The evidence at hand to date indicates that acute anterior poliomyelitis, or infantile paralysis, is transmitted by contact with infected persons. Under certain conditions insects may be agents in spreading the disease, but their rôle is a subordinate one.

Pellagra

Pellagra is an endemic and epidemic disease characterized by a peculiar eruption or erythema of the skin (figs [144] and [145]), digestive disturbances and nervous trouble. Insanity is a common result, rather than a precursor of the disease. The manifestations of pellagra are periodic and its duration indeterminate.

The disease is one the very name of which was almost unknown in the United States until within the past decade. It has usually been regarded as tropical, though it occurs commonly in Italy and in various parts of Europe. Now it is known that it not only occurs quite generally in the United States but that it is spreading. Lavinder (1911) says that "There are certainly many thousand cases of the disease in this country, and the present situation must be looked upon with grave concern."

It is not within the scope of this book to undertake a general discussion of pellagra. The subject is of such importance to every medical man that we cannot do better than refer to Lavinder's valuable précis. We can only touch briefly upon the entomological phases of the problems presented.

The most commonly accepted theories regarding the etiology of the disease have attributed it to the use of Indian corn as an article of diet. This supposed relationship was explained either on the basis of, (a) insufficiency of nutriment and inappropriateness of corn as a prime article of food; (b) toxicity of corn or, (c) parasitism of certain organisms—fungi or bacteria—ingested with either sound or deteriorated corn.

In 1905, Sambon proposed the theory of the protozoal origin of pellagra and in 1910 he marshalled an imposing array of objections to the theory that there existed any relationship between corn and the disease. He presented clear evidence that pellagra existed in Europe before the introduction of Indian corn from America, as an article of diet, and that its spread was not pari passu with that of the use of corn. Cases were found in which the patients had apparently never used corn, though that is obviously difficult to establish. He showed that preventive measures based on the theory had been a failure. Finally, he believed that the recurrence of symptoms of the disease for successive springs, in patients who abstained absolutely from the use of corn, militated against the theory.

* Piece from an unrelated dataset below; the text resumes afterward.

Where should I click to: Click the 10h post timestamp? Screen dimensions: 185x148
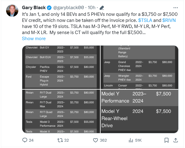coord(91,7)
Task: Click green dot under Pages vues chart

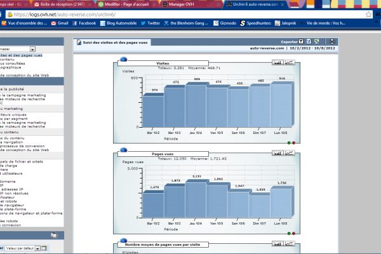Action: [x=289, y=232]
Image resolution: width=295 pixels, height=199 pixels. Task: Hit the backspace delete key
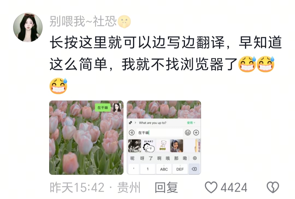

On the other hand, Sambon believed that the periodicity of the symptoms, peculiarities of distribution and seasonal incidence, and analogies of the symptoms to those of other parasitic diseases indicated that pellagra was of protozoal origin, and that it was insect-borne.

The insect carriers, he believed to be one or more species of Simuliidæ, or black-flies. In support of this he stated that Simulium appears to effect the same topographical conditions as pellagra, that in its imago stage it seems to present the same seasonal incidence, that it has a wide geographical distribution which seems to cover that of pellagra, and that species of the genus are known to cause severe epizootics. Concluding from his studies in Italy, that pellagra was limited almost wholly to agricultural laborers, he pointed out that the Simulium flies are found only in rural districts, and as a rule do not enter towns, villages, or houses.

When Sambon's detailed report was published in 1910, his theory was seized upon everywhere by workers who were anxious to test it and who, in most cases, were favorably disposed towards it because of the wonderful progress which had been made in the understanding of other insect-borne diseases. In this country, the entomological aspects of the subject have been dealt with especially by Forbes (1912), and by King and Jennings, under the direction of W. D. Hunter, of the Bureau of Entomology, and in coöperation with the Thompson-McFadden Pellagra Commission of the Department of Tropical Medicine of the New York Post-Graduate Medical School. An important series of experiments with monkeys has been undertaken by S. J. Hunter, of Kansas, but unfortunately we have as yet no satisfactory evidence that these animals are susceptible to the disease—a fact which renders the whole problem difficult.

The accumulated evidence is increasingly opposed to Sambon's hypothesis of the transmission of pellagra by Simulium. This has been so clearly manifested in the work of the Thompson-McFadden Commission that we quote here from the report by Jennings (1914):

"Our studies in 1912 convinced us that there was little evidence to support the incrimination of any species of Simulium in South Carolina in the transmission of pellagra. Reviewing the group as a whole, we find that its species are essentially "wild" and lack those habits of intimate association with man which would be expected in the vector of such a disease as pellagra. Although these flies are excessively abundant in some parts of their range and are moderately so in Spartanburg County, man is merely an incidental host, and no disposition whatever to seek him out or to invade his domicile seems to be manifested. Critically considered, it is nearer the fact that usually man is attacked only when he invades their habitat."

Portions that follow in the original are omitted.